Your objective => Reproduce the Empty Mansions passage word for word, everything from "But Dedman also" down to "west to prospect).".

Supplied text =>
In the course of his research, Dedman was contacted by one of Clark’s extended family members, Paul Clark Newell, Jr., the co-writer listed on the cover (now also deceased). Newell was in frequent telephone contact with Clark in the 90s and until her death in 2011, and the book includes several excerpts from these conversations in punchy little asides: Clark recalling a particular dinner party, or a family trip to Hawaii, those sorts of things.

I’m reading an ebook copy from one of my US libraries, and the short sections make it an excellent choice for phone reading on a commute. Empty Mansions is very easy to dip in and out at a moment’s notice, the same as with The Big Balloon. That’s probably the reason that it’s the book I’ve been reading the most at the moment, to be honest. I was originally fairly ambivalent about checking it out. I felt like I had a good enough sense about what it was and who it was about just from the podcast episode. Reading the whole book—when I have over 600 books on my TBR! oof—felt like…a bit of a waste of time? Or not a waste as such, but more like a book-length treatment of the concept was unnecessary. Thanks to the podcast episode, I now knew who Huguette Clark was, so I had already gotten to the end, so to speak. I don’t know, it’s hard to explain. At any rate, every checkout is a win for your local library’s circulation numbers and therefore its funding, so in the end I figured it was at least worth it in that sense!

But Dedman also provides an account of Clark’s father, W. A. Clark, which makes for an interesting if breakneck tour of US history from the frontier days up to nearly the present day. Clark was born in 1906, when W. A. Clark was already in his sixties: he had been of age to serve in the American Civil War (though dodged the conflict by heading west to prospect).

Collected material =>

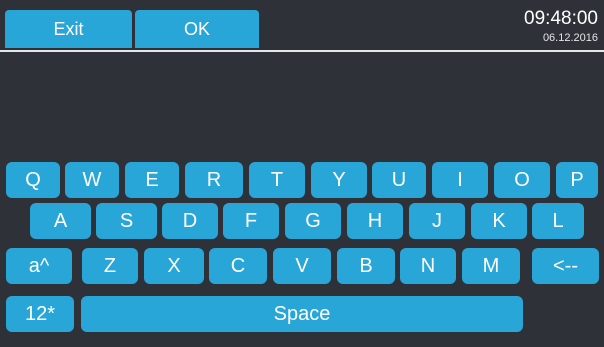 The image size is (604, 347). What do you see at coordinates (126, 221) in the screenshot?
I see `key-s: S` at bounding box center [126, 221].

Reply to the task =>
But Dedman also provides an account of Clark’s father, W. A. Clark, which makes for an interesting if breakneck tour of US history from the frontier days up to nearly the present day. Clark was born in 1906, when W. A. Clark was already in his sixties: he had been of age to serve in the American Civil War (though dodged the conflict by heading west to prospect).